Promoting Inclusive Markets and Financial Systems
The MasterCard Foundation works with visionary organizations to provide greater access to education, skills training and financial services for people living in poverty, primarily in Sub-Saharan Africa. As one of the largest, independent foundations, its work is guided by its mission to advance learning and promote financial inclusion in order to alleviate poverty. Based in Toronto, Canada, its independence was established by MasterCard when the Foundation was created in 2006. For more information, please visit www.mastercardfdn.org or follow us on Twitter @MCFoundation.
This randomized evaluation of Village Savings and Loans Association (VSLA) programs in Ghana, Malawi, and Uganda examines two questions: Who joins savings groups? And, what is the impact on households from programs that promote savings groups? Over 15,000 households in almost 950 communities were surveyed. The surveys covered a large variety of topics, including health, education, income-generating activities, asset holdings, food consumption, non-food expenditure, intra-household decision making, and community involvement. At the time of the endline survey, after an average of two years of program implementation in the three sites, one third of respondents had joined a VSLA group. On average, members had been part of a group for 15 months and 61% of members had gone through a full savings cycle, normally lasting between 8 and 12 months. The evaluation should thus be thought of as assessing the relatively short-term impacts of the intervention.
- Savings group participation increases substantially in treatment villages compared to control villages. Moreover, VSLAs do not seem to be dominated solely by the better-off community members, although wealth, education, age and business ownership are correlated with participation.
- We find evidence of replication of the savings group approach across villages, with little evidence that replicated groups lose quality relative to the groups formed in targeted villages.
- VSLAs substantially increase the portfolio of financial services available to participants. More people have access to savings and loans, and average deposit and loan volumes increase as a result of the program.

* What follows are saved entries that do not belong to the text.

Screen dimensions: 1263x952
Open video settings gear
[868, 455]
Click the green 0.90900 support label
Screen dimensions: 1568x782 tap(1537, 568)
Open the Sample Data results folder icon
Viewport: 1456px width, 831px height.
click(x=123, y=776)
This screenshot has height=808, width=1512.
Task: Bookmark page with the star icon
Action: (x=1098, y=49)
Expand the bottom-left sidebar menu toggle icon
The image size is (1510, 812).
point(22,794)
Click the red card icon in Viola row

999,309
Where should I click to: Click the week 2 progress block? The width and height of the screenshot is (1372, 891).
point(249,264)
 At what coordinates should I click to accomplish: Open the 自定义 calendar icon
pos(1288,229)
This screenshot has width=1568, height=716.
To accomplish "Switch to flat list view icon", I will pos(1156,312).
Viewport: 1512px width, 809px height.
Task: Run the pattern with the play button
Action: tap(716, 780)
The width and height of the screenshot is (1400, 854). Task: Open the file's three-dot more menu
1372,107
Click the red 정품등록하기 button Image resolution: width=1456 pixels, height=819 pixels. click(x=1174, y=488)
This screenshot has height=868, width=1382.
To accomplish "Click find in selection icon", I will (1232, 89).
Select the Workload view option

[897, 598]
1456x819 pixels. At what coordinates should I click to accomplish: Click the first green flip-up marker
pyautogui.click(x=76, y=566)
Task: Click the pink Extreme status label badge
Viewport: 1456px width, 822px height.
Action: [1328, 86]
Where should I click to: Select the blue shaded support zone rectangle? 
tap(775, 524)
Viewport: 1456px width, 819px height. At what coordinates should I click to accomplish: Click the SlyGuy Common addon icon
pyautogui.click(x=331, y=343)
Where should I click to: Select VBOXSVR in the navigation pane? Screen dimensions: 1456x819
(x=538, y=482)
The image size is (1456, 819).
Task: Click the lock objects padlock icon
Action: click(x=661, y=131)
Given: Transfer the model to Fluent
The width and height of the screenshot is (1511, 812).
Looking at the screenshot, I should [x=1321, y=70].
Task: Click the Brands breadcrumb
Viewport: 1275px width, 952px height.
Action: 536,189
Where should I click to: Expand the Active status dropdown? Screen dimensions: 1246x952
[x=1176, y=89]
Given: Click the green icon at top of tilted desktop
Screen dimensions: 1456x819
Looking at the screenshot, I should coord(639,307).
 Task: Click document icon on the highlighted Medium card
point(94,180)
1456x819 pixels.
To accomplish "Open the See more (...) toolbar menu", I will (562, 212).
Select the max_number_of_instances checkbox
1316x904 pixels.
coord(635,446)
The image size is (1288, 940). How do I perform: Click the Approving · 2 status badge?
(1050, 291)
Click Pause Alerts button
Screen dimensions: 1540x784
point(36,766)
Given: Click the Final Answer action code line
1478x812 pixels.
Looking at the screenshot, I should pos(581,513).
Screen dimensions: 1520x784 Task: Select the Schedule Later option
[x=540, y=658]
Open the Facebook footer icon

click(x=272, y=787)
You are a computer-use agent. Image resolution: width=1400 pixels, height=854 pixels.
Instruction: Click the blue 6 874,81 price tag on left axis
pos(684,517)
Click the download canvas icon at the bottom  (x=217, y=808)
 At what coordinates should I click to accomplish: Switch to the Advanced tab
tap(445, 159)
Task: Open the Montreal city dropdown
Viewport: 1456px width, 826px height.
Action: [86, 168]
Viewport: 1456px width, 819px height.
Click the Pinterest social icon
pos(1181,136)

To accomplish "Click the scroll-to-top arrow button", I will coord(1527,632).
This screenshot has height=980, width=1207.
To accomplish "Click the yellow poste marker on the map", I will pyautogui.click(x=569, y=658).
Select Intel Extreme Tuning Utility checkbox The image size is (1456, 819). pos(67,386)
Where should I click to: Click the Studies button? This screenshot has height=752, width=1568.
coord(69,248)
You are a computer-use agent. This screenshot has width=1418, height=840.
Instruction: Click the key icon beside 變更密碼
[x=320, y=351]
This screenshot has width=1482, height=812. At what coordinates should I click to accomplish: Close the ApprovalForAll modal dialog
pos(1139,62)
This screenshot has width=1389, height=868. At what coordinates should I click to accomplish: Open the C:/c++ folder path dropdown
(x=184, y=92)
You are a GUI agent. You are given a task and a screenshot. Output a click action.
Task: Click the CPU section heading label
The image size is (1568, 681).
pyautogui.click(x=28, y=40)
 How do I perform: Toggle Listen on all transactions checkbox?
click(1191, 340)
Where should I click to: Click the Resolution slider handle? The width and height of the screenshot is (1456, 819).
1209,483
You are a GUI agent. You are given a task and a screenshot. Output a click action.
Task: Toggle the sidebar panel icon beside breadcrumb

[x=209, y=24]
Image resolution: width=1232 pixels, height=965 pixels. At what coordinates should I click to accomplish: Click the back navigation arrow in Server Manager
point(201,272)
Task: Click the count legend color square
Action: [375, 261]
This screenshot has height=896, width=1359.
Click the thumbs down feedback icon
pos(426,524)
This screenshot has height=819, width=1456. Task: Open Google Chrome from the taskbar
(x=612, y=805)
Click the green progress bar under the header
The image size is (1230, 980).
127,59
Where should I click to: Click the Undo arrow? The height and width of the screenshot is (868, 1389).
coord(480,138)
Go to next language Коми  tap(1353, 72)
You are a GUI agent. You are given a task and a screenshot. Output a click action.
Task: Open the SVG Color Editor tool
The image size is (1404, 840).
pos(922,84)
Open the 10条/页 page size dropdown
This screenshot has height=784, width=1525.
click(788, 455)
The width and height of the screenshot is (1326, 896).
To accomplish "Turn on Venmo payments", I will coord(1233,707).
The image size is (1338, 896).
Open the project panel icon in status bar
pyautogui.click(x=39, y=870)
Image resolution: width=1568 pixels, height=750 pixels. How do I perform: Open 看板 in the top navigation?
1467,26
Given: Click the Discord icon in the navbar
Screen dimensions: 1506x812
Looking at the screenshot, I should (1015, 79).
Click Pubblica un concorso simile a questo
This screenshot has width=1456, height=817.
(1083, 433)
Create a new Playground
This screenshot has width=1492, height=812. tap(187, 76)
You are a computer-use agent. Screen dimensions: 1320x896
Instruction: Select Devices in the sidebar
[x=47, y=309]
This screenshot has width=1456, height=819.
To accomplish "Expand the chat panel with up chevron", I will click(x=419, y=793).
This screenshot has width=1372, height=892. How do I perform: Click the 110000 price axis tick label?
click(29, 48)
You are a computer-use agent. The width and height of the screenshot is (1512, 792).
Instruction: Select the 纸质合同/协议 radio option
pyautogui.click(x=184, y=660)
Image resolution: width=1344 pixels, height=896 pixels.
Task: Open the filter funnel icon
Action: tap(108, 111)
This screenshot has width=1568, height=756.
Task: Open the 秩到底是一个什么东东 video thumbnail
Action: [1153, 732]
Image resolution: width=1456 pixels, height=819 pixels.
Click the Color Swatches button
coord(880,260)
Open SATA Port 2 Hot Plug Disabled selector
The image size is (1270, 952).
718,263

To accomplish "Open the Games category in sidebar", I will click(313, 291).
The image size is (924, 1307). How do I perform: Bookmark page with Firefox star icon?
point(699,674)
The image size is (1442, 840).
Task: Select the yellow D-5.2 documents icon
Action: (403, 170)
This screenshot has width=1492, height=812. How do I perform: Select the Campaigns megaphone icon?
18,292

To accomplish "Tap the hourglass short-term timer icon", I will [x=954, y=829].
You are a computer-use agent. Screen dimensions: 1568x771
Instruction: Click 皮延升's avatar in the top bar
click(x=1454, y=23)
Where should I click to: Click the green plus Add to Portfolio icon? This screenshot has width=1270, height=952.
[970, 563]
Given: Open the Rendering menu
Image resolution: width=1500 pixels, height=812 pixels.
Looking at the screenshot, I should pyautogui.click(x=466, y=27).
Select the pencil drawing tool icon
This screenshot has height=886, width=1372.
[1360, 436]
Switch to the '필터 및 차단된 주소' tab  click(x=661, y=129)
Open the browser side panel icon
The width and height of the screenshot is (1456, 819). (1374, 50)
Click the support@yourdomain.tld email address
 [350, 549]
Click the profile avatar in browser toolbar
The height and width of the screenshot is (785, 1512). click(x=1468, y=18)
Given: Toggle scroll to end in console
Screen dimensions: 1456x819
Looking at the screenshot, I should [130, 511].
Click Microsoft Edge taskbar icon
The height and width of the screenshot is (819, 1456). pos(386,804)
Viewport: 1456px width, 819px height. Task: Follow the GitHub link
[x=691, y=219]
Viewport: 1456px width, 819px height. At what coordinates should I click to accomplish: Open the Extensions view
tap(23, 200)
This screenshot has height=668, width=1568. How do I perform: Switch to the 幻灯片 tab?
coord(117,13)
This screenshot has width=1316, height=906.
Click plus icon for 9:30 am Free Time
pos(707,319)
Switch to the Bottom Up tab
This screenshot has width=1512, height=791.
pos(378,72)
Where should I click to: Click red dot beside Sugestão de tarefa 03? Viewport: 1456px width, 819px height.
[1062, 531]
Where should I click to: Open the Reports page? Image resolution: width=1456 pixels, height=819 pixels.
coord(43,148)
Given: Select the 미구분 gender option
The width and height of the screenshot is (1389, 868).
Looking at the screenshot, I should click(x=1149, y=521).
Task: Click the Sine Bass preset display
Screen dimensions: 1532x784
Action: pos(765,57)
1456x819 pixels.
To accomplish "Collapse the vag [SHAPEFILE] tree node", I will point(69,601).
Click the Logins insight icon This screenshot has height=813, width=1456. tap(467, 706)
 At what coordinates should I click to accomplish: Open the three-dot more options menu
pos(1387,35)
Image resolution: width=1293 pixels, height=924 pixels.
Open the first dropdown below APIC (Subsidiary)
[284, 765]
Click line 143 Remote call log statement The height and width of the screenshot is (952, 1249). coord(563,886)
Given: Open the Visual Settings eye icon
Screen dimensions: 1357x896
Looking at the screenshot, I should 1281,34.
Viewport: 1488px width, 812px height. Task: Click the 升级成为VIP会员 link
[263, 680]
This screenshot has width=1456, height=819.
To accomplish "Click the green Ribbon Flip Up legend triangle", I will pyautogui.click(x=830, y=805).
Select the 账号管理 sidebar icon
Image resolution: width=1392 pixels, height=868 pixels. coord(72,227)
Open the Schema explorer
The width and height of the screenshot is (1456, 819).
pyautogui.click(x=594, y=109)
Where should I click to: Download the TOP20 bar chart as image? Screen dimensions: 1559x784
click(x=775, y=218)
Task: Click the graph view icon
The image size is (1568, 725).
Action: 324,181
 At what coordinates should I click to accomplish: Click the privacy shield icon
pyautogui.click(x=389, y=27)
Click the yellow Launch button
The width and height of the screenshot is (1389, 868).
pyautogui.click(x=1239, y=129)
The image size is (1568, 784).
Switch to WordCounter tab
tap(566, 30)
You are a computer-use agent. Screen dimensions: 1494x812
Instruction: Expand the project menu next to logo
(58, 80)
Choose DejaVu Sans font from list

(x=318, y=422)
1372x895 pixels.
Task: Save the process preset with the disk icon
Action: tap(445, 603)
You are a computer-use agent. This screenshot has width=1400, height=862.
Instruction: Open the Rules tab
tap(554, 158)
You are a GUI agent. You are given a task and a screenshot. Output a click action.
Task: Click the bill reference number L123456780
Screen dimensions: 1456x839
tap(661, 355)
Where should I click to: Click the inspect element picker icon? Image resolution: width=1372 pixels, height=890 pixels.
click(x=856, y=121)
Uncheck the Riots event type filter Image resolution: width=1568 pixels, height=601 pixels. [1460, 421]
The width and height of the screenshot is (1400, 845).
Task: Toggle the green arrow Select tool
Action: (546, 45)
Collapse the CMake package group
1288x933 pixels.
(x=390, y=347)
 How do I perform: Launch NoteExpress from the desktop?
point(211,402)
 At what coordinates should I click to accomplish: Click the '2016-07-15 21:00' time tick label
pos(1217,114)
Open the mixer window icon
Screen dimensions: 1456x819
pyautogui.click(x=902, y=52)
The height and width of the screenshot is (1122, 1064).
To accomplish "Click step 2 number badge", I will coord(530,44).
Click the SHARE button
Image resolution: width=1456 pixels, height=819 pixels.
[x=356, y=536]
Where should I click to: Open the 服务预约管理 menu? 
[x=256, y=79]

- Saving balances increase significantly, even after subtracting outstanding debits. The increased access to financial tools, and perhaps the social aspect of the VSLAs, helps women invest in their businesses. We find that women with access to VSLAs are much more likely to take out a loan for commerce and are significantly more likely to own a business. Income from businesses increases as well. However, this increase in business activity is accompanied by an increased likelihood to experience business failure. This is consistent with savings groups helping to enable more businesses, even though some do fail.
- The presence of savings groups leads to improvements in women’s intra-household decision-making power, but we observe little change in women’s involvement in the community.
- We see no significant changes in households’ ability to mitigate economic shocks, but we do witness some small improvements in food security, with households less likely to reduce the food consumption of adults in the household.
- We find that households access more credit for a variety of investment purposes, including for agriculture, health and education. There is some evidence, although not robust to alternative econometric analysis, that the intervention increased the enrollment of children of primary-school age.
- We do not detect changes in agricultural production, livestock holdings or the accumulation of household assets. In addition, use of health services and health expenditures remain unaffected, and we see no impacts on housing conditions, food consumption or non-food expenditures.